== DATA RECORDS ==

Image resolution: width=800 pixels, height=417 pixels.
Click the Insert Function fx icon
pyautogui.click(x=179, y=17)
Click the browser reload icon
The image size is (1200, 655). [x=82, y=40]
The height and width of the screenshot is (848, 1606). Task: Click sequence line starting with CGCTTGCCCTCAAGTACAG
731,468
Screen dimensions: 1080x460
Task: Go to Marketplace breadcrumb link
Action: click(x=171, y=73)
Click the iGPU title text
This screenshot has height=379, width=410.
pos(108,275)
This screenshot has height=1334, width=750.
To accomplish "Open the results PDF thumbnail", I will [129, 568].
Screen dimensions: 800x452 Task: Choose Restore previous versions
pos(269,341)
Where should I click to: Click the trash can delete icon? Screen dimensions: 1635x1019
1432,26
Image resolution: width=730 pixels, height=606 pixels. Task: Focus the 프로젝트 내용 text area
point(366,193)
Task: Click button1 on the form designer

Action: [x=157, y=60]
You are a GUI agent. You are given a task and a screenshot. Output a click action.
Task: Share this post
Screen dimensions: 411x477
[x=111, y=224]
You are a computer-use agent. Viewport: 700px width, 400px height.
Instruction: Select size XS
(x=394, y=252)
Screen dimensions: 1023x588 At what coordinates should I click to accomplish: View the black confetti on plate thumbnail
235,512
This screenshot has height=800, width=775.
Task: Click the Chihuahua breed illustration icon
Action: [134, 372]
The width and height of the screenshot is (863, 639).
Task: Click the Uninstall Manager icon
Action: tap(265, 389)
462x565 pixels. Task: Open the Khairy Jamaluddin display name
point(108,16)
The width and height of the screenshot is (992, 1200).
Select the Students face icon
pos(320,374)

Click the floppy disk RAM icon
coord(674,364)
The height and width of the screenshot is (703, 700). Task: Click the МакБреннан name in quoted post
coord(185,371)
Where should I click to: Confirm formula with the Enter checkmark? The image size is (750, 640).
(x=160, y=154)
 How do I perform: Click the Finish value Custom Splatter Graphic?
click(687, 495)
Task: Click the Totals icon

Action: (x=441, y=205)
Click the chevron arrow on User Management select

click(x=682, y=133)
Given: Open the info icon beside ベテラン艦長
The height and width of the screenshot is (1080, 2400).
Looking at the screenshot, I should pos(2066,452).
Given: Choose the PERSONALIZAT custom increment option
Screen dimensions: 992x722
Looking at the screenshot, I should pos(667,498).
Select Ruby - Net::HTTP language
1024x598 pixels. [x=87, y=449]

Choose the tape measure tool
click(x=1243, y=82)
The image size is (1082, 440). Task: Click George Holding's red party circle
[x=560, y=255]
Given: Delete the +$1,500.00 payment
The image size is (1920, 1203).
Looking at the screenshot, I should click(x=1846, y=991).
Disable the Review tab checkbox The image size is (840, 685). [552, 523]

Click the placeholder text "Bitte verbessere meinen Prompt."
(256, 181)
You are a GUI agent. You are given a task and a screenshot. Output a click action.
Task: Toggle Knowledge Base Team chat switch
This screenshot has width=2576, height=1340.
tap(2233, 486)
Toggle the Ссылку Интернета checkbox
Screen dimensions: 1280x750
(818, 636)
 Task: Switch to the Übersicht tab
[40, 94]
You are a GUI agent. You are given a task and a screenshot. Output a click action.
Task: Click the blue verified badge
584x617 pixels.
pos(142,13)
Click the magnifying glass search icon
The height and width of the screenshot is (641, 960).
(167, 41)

===

= TASK REQUIREMENTS =
All the records shown above need to be given again exactly.

= RESPONSE AREA =
Image resolution: width=800 pixels, height=417 pixels.
Click the Insert Function fx icon
pyautogui.click(x=179, y=17)
Click the browser reload icon
The image size is (1200, 655). [x=82, y=40]
The height and width of the screenshot is (848, 1606). Task: Click sequence line starting with CGCTTGCCCTCAAGTACAG
731,468
Screen dimensions: 1080x460
Task: Go to Marketplace breadcrumb link
Action: click(x=171, y=73)
Click the iGPU title text
This screenshot has height=379, width=410.
pos(108,275)
This screenshot has height=1334, width=750.
To accomplish "Open the results PDF thumbnail", I will [129, 568].
Screen dimensions: 800x452 Task: Choose Restore previous versions
pos(269,341)
Where should I click to: Click the trash can delete icon? Screen dimensions: 1635x1019
1432,26
Image resolution: width=730 pixels, height=606 pixels. Task: Focus the 프로젝트 내용 text area
point(366,193)
Task: Click button1 on the form designer

Action: [x=157, y=60]
You are a GUI agent. You are given a task and a screenshot. Output a click action.
Task: Share this post
Screen dimensions: 411x477
[x=111, y=224]
You are a computer-use agent. Viewport: 700px width, 400px height.
Instruction: Select size XS
(x=394, y=252)
Screen dimensions: 1023x588 At what coordinates should I click to accomplish: View the black confetti on plate thumbnail
235,512
This screenshot has height=800, width=775.
Task: Click the Chihuahua breed illustration icon
Action: [134, 372]
The width and height of the screenshot is (863, 639).
Task: Click the Uninstall Manager icon
Action: tap(265, 389)
462x565 pixels. Task: Open the Khairy Jamaluddin display name
point(108,16)
The width and height of the screenshot is (992, 1200).
Select the Students face icon
pos(320,374)

Click the floppy disk RAM icon
coord(674,364)
The height and width of the screenshot is (703, 700). Task: Click the МакБреннан name in quoted post
coord(185,371)
Where should I click to: Confirm formula with the Enter checkmark? The image size is (750, 640).
(x=160, y=154)
 How do I perform: Click the Finish value Custom Splatter Graphic?
click(687, 495)
Task: Click the Totals icon

Action: (x=441, y=205)
Click the chevron arrow on User Management select

click(x=682, y=133)
Given: Open the info icon beside ベテラン艦長
The height and width of the screenshot is (1080, 2400).
Looking at the screenshot, I should pos(2066,452).
Given: Choose the PERSONALIZAT custom increment option
Screen dimensions: 992x722
Looking at the screenshot, I should pos(667,498).
Select Ruby - Net::HTTP language
1024x598 pixels. [x=87, y=449]

Choose the tape measure tool
click(x=1243, y=82)
The image size is (1082, 440). Task: Click George Holding's red party circle
[x=560, y=255]
Given: Delete the +$1,500.00 payment
The image size is (1920, 1203).
Looking at the screenshot, I should click(x=1846, y=991).
Disable the Review tab checkbox The image size is (840, 685). [552, 523]

Click the placeholder text "Bitte verbessere meinen Prompt."
(256, 181)
You are a GUI agent. You are given a task and a screenshot. Output a click action.
Task: Toggle Knowledge Base Team chat switch
This screenshot has width=2576, height=1340.
tap(2233, 486)
Toggle the Ссылку Интернета checkbox
Screen dimensions: 1280x750
(818, 636)
 Task: Switch to the Übersicht tab
[40, 94]
You are a GUI agent. You are given a task and a screenshot. Output a click action.
Task: Click the blue verified badge
584x617 pixels.
pos(142,13)
Click the magnifying glass search icon
The height and width of the screenshot is (641, 960).
(167, 41)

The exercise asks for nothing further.